トップページへ

2021 Faculty Courses School of Engineering Common courses

Statistics for Data Science

Academic unit or major
Common courses
Instructor(s)
Daniel Berrar
Class Format
Lecture
Media-enhanced courses
-
Day of week/Period
(Classrooms)
9-10 Mon (W611) / 9-10 Thu (W611)
Class
-
Course Code
XEG.G301
Number of credits
200
Course offered
2021
Offered quarter
3Q
Syllabus updated
Jul 10, 2025
Language
English

Syllabus

Course overview and goals

This course covers the fundamentals of probability theory and statistics for data science. Topics in probability theory include discrete and continuous random variables, probability rules, expected value, correlation, and important probability distributions. This course covers both frequentist statistics (sampling distributions, confidence intervals, significance testing) and Bayesian statistics (Bayes' theorem, Bayesian analysis, credibility intervals). This course also addresses the fundamentals of statistical learning theory. The goal of this course is that the students acquire a solid statistical background that enables them to use the appropriate statistical methodologies and tools to analyze data scientifically. To achieve this goal, the course includes many real-world examples from engineering and the sciences.
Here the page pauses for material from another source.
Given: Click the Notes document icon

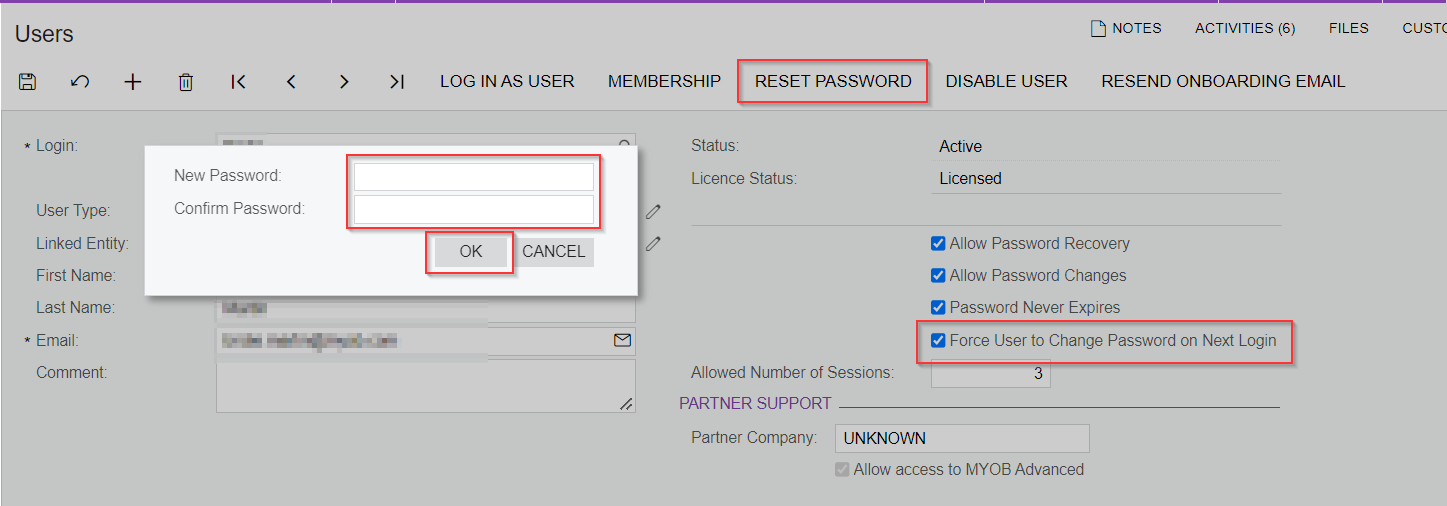Looking at the screenshot, I should [x=1098, y=28].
Course description and aims

After successful completion of this course, the students will
(1) understand the statistical fundamentals of data science;
(2) be able to analyze data scientifically;
(3) be able to communicate analytical results in an interdisciplinary environment.

Keywords

Bayes' theorem; Bayesian hypothesis test; Beta function; binomial probability distribution; conditional probability; confidence interval; credibility interval; data science; expected value; Gamma function; hypothesis testing; joint probability; marginal probability; naive Bayes classifier; probability distribution; power; p-value; random variable; sampling distribution; significance testing.

Competencies

  • Specialist skills
  • Intercultural skills
  • Communication skills
  • Critical thinking skills
  • Practical and/or problem-solving skills

Class flow

Classes usually begin with a real-world example to motivate a statistical concept. This concept is then formally described, and mathematical proofs are given where appropriate. Then, we will solve the real-world problem together.

Course schedule/Objectives

Course schedule Objectives
Class 1

Course overview; fundamentals of data science; covariance, correlation, regression

None.

Class 2

Conditional probability; Bayes' theorem

Revise contents of previous class; complete assignment

Class 3

Discrete random variables; expected value

Revise contents of previous class; complete assignment

Class 4

Gamma function; binomial probability distributions

Revise contents of previous class; complete assignment

Class 5

Continuous random variables; continuous probability distribution; normal distributions

Revise contents of previous class; complete assignment

Class 6

Distribution of functions of random variables; sampling distributions

Revise contents of previous class; complete assignment

Class 7

Point estimates and confidence intervals

Revise contents of previous class; complete assignment

Class 8

Student's t-distribution

Revise contents of previous class; complete assignment

Class 9

Significance testing; p-value

Revise contents of previous class; complete assignment

Class 10

優位性検定

Revise contents of previous class; complete assignment

Class 11

Beta function; Bayesian analysis

Revise contents of previous class; complete assignment

Class 12

Bayesian data analysis [1/2]

Revise contents of previous class; complete assignment

Class 13

Bayesian data analysis [2/2]

Revise contents of previous class; complete assignment

Class 14

Fundamentals of statistical learning theory

Revise contents of previous class; complete assignment

Study advice (preparation and review)

To enhance effective learning, students are encouraged to spend approximately 100 minutes preparing for class and another 100 minutes reviewing class content afterwards (including assignments) for each class.
They should do so by referring to textbooks and other course material.

Textbook(s)

None required. Course materials are provided during class.

Reference books, course materials, etc.

Bertsekas D.P. and Tsitsiklis J.N. (2008) Introduction to Probability. Athena Scientific; 2nd edition.

Kruschke J. (2014) Doing Bayesian Data Analysis. Academic Press, 2nd edition.

Evaluation methods and criteria

Students' course grades will be based on the final exam.

Related courses

  • XCO.T483 : Advanced Artificial Intelligence and Data Science A
  • IEE.A205 : Statistics for Industrial Engineering and Economics
  • ICT.M202: Probability and Statistics (ICT)
  • XCO.T487 : Fundamentals of data science

Prerequisites

Knowledge of elementary algebra and calculus is required.